To everyone – thank you. Blog followers, family, friends – you were all with me on this race. I don’t have words to express just how pivotal everyone was in my success. You were all by my side as I rounded the last bend and saw the finish line. I felt wrung out. My legs were on fire, my thighs hard as rocks. I hit the wall and had a mile to go. But I had done 12 miles, certainly I could do Just. One. More. I had 15 minutes to do it in to reach my dream goal. And I was determined. As I came down the ramp off of the viaduct and onto the side streets again, I began to visualize finishing, I began to acknowledge what I was about to accomplish, I kept putting one foot in front of the other because I could!

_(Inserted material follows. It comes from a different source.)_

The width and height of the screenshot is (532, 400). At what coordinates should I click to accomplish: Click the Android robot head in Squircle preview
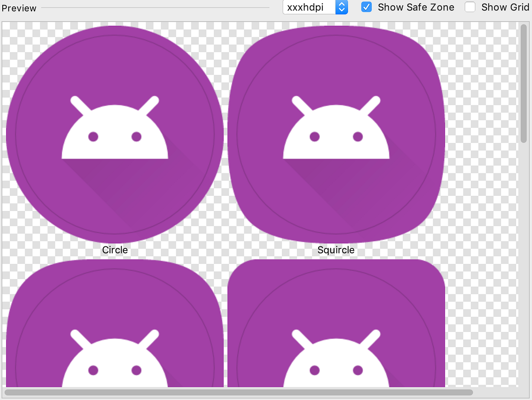tap(336, 129)
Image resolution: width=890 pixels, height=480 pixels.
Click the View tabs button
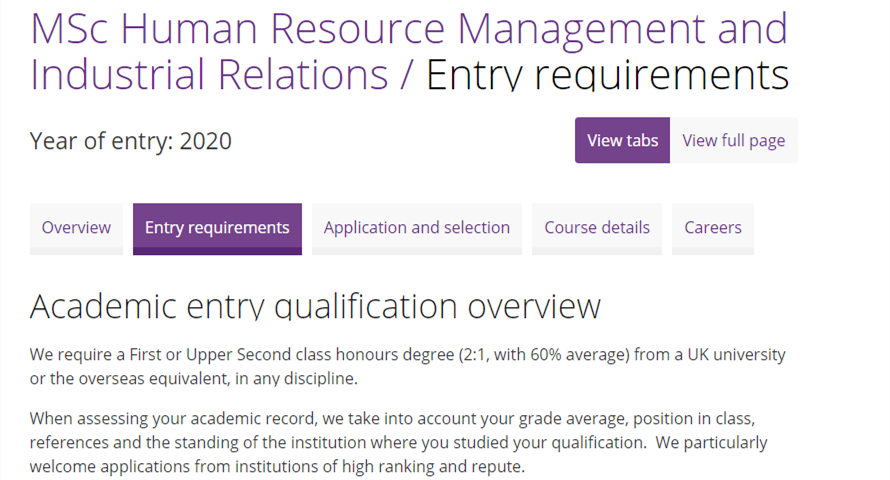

The homestretch was hard. I kept looking at my watch, looking up at the finish line down the block, and trying to do the math. How far was it – how long would it take me – how close to 3:00:00 would I be – could I DO it? I began to cry as I ran – I was tired, hurting, and overwhelmed with all the feelings. I talked to myself – telling myself “come on Laura – you can DO this Laura – you’re almost there – keep going – come ON!!” And it was my outside voice, just loud enough for me. My watch was ticking away time, my feet were pounding away, my tears were still flowing and I finally crossed the final magic timing mat. I stopped my watch as I crossed. Peeking, not daring to believe my eyes. As I moved out of the finisher chute and scanned the crowd for my son, I kept looking at my watch and crying harder. I wanted to call my husband and ask about the final text message – confirm that I wasn’t hallucinating.

2:59:32

I did it. I ran a half marathon in under 3 hours. 15 weeks of training. Countless hours of running and preparation. Goal setting and achieving. Setting time aside, finding new and interesting routes, making it all come together. I did it. With support from everyone around me – virtually or otherwise. And I can’t think of a thank you that expresses just HOW thankful I am. So I’ll try with this:

If I can do this – then you can too. What’s your goal? What’s your plan? And how can I help? It doesn’t have to be a half marathon; it can be to lose 10 pounds, to stop being so self critical, to walk 1 mile without stopping. Dare to dream – believe in yourself – and know that other people believe in you too!

8 comments:

Googie said...

I cried while reading this whole post!! You did it girl and we are all so proud of you!! I have a 5k on Sunday and I really, really, really needed to read this to get me excited about it. If you can do it, so can I!! Thanks so much!!

LauraLynne said...

so excited to hear the results - you can TOTALLY do this 5k this weekend - I'll be cheering you on!!

DeDe said...

I don't know how I found your blog, but your story is so similar to mine! I signed up in January, trained with C25K, set a goal to finish under 3 hours and Saturday crossed the finish line at 2:47! I didn't run the whole thing, that is my goal for the next half! Great job making your goal Laura, that is awesome! Are you going to sign up for the 2011 RnR?? I AM! =)

Kerri said...

WOW! Amazing! I hope to someday be able to run a marathon. I walked my first 5k 2 weeks ago and that felt great. I can only imagine how you must have felt. Thank you for sharing!!!

Amy said...

I am speachless. That is inspiring. I made my hubby stop watching TV to tell him the story. Amazing.

LauraLynne said...

Dede - that's AWESOME!!!
and I haven't decided if I'm doing this same one next year - probably, hopefully...more than likely.

Bringing Pretty Back said...

YOU ARE AMAZING!

Ali said...

Hi Lynne,
I ama new follower andam so glad I found your blog. What an inspiration you are and I have to say I was on the edge of my seat through that post. You are Incredible! What an achievement!